■ **Página**:

* * * * * * *

De las varias figuras que engalanaron este año el Festival de Mar del Plata –Román Gubern, John Sayles, Hal Hartley, Dominique Sanda, Jerzi Skolimowski, Raffi Pitts, etc.– la más atractiva para el público y los especialistas fue la del actor Bruno Ganz, para unos el Hitler de La caída, para otros el ángel de Las alas del deseo, el enfermo que acepta un contrato de muerte en El amigo americano, el conde torpe de La marquesa de O, etc., etc., etc. Empezó a hacer cine en 1960, teatro en 1961, televisión en 1964 (casi siempre adaptaciones de grandes textos teatrales). Su carrera es enorme.
Vino precedido de mala fama: “Tiene pocas pulgas”, había dicho un periodista español. Todo lo contrario, resultó una persona siempre amable, sonriente, paciente, con un brillo cordial en la mirada. Por supuesto, tiene 69 años y solicita descanso, pero cuando debe darse al público, se da sin el menor problema. Así, tras una charla abierta de una hora larga, dedicó otra hora más a firmar autógrafos y dejarse fotografiar junto a quien se lo pidiera. Al otro día dedicó toda la mañana a atender periodistas. Eso sí: estricta media hora cada uno, para poder cumplir con todos. Charlamos esa media hora, y también en los desayunos, un poco en italiano (su madre era italiana) y mucho con traducción de su cuñada, que vive en Buenos Aires.
– Años atrás vino a la Argentina a visitar parientes…
– Sí, aproveché a conocer Iguazú, Tucumán, Salta y Jujuy. Me enamoré de Salta. Tiempo después me emocioné viendo de nuevo sus casas bajas en un documental sobre Dino Saluzzi. No me gustan los rascacielos, temo que pronto París también esté lleno de rascacielos y monoblocks. Será que me crié de otra forma, antes cada familia tenía su casa, no había tantos edificios.
– ¿Era como la casa del abuelo en Vitus? Y el abuelo ¿era como el suyo?
– Sí, ese abuelo que compuse era un poco como mi padre con su nieto, y como el abuelo que yo hubiera querido tener, o que quisiera ser, porque espero que mi hijo se decida. Soy un abuelo en teoría, o un tío abuelo de los nietos de mis parientes. Pero el de Vitus también tiene algo del prototipo de abuelo cinematográfico, ideal.

* * * * * * *

■ **Lista de tareas**:
• 1. Traduce al inglés esta oración del texto sobre Bruno Ganz: "Empezó a hacer cine en 1960, teatro en 1961, televisión en 1964 (casi siempre adaptaciones de grandes textos teatrales)."
• 2. Según el texto sobre Bruno Ganz, ¿son ciertas estas afirmaciones? Responde sí o no a cada una y cita las palabras del texto que lo deciden. (a) Ganz resultó ser una persona de trato difícil. (b) La madre de Ganz era italiana. (c) A Ganz le gustan los rascacielos.
• 3. Reproduce el fragmento del texto sobre Bruno Ganz que empieza con las palabras "Vino precedido de" y termina con "en Buenos Aires.".

Registros para ubicar los elementos descritos:

* * * * * * *

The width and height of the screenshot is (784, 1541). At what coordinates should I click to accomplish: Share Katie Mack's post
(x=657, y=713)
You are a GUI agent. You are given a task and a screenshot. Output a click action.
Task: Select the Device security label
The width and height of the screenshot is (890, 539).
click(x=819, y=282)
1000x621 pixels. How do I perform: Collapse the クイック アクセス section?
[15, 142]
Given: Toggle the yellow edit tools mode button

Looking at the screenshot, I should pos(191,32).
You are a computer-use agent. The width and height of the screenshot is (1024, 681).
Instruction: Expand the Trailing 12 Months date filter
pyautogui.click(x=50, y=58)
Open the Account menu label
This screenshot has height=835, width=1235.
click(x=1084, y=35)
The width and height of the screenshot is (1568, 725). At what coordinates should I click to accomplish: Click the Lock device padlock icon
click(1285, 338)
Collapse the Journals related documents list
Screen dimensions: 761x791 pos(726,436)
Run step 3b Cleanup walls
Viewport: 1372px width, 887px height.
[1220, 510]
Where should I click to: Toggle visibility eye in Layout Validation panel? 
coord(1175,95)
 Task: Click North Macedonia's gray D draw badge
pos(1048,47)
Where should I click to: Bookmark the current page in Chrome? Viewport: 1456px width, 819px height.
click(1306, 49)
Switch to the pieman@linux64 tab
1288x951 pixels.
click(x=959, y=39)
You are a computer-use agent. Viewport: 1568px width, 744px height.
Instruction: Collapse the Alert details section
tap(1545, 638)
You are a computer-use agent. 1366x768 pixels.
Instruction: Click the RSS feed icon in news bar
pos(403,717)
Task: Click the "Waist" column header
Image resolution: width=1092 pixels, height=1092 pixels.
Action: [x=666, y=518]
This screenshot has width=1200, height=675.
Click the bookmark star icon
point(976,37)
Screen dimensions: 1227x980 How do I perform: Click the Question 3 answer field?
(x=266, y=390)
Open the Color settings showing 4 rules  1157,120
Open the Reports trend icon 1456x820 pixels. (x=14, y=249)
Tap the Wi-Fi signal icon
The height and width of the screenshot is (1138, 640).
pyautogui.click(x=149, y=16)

* * * * * * *

■ **Soluciones**:
• 1. He began making films in 1960, theater in 1961, and television in 1964 (almost always adaptations of great theatrical texts).

• 2.
(a) No: "Todo lo contrario, resultó una persona siempre amable, sonriente, paciente, con un brillo cordial en la mirada."
(b) Sí: "su madre era italiana".
(c) No: "No me gustan los rascacielos".

• 3.
Vino precedido de mala fama: “Tiene pocas pulgas”, había dicho un periodista español. Todo lo contrario, resultó una persona siempre amable, sonriente, paciente, con un brillo cordial en la mirada. Por supuesto, tiene 69 años y solicita descanso, pero cuando debe darse al público, se da sin el menor problema. Así, tras una charla abierta de una hora larga, dedicó otra hora más a firmar autógrafos y dejarse fotografiar junto a quien se lo pidiera. Al otro día dedicó toda la mañana a atender periodistas. Eso sí: estricta media hora cada uno, para poder cumplir con todos. Charlamos esa media hora, y también en los desayunos, un poco en italiano (su madre era italiana) y mucho con traducción de su cuñada, que vive en Buenos Aires.